**Your task**:
Below is a listing. Write out exactly its lines between the one holding "Viewport: 1456px width, 819px height." and the one holding "Click the Billing", inclusive.

::::

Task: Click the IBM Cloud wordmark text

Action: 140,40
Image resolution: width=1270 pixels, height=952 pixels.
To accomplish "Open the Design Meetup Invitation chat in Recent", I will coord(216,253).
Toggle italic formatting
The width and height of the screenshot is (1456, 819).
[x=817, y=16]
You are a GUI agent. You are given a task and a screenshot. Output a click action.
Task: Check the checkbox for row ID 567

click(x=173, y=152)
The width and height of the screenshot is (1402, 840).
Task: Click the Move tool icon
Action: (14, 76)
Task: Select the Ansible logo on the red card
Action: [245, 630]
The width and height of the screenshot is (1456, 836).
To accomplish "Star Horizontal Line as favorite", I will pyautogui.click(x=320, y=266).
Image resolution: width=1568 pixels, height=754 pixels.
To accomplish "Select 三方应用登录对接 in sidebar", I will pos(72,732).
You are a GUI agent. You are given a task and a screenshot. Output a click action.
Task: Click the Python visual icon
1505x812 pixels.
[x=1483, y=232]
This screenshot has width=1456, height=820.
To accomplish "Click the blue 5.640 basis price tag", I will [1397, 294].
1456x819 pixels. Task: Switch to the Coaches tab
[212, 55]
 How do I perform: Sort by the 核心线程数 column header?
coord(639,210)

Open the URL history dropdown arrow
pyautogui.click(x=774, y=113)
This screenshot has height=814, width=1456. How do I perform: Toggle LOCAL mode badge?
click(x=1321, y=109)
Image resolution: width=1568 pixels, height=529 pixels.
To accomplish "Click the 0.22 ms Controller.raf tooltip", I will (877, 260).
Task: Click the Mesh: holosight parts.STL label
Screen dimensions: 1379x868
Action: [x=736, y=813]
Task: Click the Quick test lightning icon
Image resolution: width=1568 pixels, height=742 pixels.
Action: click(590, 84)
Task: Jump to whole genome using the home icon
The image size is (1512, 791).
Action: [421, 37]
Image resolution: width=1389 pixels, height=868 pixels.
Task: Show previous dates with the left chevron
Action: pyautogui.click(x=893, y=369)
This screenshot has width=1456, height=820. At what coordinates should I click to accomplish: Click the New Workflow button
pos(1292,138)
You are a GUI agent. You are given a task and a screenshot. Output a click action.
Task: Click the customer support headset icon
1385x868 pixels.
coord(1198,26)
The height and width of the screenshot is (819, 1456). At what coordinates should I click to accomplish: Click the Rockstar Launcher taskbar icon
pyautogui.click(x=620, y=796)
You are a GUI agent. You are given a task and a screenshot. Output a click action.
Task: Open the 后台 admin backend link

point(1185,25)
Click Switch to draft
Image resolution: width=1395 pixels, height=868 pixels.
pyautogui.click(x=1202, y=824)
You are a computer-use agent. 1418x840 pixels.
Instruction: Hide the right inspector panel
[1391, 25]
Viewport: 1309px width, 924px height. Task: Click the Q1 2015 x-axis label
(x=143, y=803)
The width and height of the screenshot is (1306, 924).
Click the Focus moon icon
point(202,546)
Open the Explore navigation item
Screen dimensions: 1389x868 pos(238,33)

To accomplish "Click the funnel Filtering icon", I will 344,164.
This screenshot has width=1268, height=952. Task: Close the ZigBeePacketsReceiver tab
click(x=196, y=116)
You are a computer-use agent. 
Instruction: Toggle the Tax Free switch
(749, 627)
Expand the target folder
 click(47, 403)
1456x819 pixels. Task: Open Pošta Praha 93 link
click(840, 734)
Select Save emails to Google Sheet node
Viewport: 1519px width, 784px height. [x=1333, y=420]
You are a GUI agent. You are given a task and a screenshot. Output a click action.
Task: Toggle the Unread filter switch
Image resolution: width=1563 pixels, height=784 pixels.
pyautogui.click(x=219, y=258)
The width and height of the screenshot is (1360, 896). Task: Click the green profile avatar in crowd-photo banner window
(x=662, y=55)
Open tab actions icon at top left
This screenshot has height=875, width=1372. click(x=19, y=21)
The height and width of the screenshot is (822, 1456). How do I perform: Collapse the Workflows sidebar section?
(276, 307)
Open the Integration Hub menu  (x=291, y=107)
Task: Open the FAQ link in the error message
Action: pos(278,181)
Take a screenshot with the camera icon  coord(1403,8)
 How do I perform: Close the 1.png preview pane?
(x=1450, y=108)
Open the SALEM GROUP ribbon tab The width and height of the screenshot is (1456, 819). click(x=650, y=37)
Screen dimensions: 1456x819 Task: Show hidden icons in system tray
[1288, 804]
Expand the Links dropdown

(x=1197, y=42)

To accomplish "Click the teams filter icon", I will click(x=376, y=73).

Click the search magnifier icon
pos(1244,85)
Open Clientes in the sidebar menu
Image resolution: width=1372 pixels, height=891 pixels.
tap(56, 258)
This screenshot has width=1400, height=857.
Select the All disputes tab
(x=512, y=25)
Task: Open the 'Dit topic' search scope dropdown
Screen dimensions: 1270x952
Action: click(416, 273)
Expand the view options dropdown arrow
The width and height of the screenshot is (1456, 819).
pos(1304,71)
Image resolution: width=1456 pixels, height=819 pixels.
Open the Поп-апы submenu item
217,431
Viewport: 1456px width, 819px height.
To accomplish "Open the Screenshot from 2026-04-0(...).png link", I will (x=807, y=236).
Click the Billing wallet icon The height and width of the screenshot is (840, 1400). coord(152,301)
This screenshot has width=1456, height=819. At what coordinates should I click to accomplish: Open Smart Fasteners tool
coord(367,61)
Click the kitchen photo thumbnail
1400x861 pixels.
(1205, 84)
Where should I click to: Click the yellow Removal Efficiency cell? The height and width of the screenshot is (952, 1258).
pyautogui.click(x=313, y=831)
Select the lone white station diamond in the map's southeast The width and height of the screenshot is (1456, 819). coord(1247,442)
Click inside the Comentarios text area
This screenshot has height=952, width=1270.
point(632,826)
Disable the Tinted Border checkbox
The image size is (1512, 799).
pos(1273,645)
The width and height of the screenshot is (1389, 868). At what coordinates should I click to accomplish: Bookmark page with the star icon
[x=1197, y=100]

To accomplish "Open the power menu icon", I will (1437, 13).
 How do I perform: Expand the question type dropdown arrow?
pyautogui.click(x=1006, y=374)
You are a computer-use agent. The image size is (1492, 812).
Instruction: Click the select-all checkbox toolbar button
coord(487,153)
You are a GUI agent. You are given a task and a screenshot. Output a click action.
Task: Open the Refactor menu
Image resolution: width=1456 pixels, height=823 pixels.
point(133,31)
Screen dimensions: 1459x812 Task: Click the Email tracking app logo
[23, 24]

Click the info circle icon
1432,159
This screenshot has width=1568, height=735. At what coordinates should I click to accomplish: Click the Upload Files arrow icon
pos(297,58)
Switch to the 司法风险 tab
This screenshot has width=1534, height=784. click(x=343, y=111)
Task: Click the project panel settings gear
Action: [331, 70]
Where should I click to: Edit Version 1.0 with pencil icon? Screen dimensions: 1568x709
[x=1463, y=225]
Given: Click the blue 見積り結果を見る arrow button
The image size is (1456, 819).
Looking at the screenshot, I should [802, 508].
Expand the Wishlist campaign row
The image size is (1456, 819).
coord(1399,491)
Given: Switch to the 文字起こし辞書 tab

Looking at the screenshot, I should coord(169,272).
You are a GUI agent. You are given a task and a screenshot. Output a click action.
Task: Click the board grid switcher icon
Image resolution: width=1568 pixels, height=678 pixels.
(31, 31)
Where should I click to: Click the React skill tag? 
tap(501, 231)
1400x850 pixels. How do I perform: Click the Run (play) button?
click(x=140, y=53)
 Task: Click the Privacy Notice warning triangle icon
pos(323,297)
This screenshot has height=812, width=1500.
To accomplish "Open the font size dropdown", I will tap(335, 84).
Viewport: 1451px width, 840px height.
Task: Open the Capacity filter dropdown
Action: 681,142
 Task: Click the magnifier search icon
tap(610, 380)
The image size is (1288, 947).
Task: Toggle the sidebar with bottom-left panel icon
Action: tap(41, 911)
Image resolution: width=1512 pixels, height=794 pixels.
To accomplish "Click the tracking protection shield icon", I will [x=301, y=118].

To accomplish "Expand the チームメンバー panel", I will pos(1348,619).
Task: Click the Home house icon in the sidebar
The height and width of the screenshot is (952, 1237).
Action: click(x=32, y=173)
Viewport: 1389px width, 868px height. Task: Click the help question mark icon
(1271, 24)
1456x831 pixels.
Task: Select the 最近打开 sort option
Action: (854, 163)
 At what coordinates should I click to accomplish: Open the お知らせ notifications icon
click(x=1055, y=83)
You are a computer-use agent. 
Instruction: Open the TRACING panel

::::

**Result for this task**:
Viewport: 1456px width, 819px height.
To accomplish "Open the Screenshot from 2026-04-0(...).png link", I will (x=807, y=236).
Click the Billing wallet icon The height and width of the screenshot is (840, 1400). coord(152,301)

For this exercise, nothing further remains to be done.